Go through the records and filter out every line lacking the word "arrow"; copy the lines that remain.

== == ==

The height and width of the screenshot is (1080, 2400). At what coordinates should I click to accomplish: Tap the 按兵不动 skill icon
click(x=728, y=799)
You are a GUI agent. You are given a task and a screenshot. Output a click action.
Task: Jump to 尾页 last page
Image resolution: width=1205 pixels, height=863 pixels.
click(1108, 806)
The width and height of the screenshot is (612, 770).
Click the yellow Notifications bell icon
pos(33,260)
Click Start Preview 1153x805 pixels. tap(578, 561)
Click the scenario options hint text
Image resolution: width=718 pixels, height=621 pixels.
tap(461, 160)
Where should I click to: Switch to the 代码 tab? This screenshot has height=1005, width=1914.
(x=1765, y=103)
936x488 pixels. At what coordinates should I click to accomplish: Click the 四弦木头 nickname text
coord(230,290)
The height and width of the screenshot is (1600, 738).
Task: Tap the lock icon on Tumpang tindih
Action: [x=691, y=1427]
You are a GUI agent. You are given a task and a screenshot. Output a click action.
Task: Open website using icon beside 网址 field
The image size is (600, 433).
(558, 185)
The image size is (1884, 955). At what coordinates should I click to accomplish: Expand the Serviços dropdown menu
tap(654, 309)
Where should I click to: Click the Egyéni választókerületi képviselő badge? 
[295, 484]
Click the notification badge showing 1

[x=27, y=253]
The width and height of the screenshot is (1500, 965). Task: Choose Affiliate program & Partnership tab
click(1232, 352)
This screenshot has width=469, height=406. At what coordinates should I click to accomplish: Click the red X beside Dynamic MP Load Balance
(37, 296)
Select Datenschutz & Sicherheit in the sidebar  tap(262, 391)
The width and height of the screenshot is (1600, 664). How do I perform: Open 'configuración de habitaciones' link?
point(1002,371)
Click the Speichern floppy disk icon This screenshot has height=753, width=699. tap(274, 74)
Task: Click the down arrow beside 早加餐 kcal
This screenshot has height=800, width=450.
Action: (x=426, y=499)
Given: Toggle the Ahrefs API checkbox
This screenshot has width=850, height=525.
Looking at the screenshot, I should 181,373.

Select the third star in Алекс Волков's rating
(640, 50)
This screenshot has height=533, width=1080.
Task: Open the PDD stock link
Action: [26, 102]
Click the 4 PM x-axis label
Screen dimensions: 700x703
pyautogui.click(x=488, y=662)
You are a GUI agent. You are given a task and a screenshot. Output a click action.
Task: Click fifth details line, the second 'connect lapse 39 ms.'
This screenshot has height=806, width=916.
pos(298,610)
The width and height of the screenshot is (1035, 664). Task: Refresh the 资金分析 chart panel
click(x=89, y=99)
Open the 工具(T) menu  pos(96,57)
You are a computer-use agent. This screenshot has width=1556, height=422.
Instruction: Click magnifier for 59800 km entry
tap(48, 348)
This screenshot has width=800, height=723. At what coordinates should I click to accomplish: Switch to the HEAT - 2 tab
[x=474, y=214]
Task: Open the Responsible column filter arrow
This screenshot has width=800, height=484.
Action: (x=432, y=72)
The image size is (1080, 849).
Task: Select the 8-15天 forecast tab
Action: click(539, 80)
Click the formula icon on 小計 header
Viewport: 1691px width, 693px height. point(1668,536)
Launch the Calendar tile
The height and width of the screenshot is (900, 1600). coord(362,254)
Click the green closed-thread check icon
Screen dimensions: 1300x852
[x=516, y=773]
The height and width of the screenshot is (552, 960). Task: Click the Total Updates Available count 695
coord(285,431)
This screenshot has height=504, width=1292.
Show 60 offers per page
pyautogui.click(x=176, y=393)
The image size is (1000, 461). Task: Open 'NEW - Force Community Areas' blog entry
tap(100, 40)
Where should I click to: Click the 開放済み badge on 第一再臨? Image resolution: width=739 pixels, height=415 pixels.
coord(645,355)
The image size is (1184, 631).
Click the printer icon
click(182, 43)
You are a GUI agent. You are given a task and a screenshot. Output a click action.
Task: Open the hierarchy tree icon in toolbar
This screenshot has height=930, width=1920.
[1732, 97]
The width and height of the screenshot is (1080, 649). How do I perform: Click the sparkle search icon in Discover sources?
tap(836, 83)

== == ==

**ANSWER TO THIS PROBLEM**
Task: Click the down arrow beside 早加餐 kcal
Task: Open the Responsible column filter arrow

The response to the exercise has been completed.